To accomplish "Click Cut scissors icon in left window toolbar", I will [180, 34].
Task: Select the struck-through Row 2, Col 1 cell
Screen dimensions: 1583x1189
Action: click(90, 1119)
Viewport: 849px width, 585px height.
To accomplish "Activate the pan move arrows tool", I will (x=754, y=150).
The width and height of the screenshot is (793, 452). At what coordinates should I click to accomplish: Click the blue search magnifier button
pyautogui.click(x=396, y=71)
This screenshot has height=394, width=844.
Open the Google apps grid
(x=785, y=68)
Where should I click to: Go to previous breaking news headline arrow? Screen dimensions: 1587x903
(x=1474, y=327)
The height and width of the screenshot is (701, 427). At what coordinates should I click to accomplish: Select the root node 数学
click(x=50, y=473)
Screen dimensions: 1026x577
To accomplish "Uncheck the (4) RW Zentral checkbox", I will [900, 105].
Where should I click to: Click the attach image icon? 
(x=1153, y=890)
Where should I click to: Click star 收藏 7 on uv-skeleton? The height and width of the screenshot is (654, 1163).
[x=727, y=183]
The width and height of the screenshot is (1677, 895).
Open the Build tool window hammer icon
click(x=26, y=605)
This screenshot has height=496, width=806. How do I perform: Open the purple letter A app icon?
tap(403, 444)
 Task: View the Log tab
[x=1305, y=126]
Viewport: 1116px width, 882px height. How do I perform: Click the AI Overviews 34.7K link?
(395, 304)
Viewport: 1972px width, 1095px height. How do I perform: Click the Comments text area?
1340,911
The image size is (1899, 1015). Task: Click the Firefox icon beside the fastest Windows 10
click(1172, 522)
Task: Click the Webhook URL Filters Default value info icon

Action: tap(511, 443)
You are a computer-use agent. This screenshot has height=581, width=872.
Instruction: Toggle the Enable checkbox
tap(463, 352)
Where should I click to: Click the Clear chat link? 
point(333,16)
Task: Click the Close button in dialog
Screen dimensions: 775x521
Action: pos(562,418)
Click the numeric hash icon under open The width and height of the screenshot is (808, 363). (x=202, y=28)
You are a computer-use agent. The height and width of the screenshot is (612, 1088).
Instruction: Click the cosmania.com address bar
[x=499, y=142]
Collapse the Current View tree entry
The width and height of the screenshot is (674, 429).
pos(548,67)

• [EXERCISE] List all lines in the material containing the string "computer".

• [SOLUTION FOR THIS PROBLEM]
You are a computer-use agent. This screenshot has height=581, width=872.
You are a computer-use agent. The height and width of the screenshot is (612, 1088).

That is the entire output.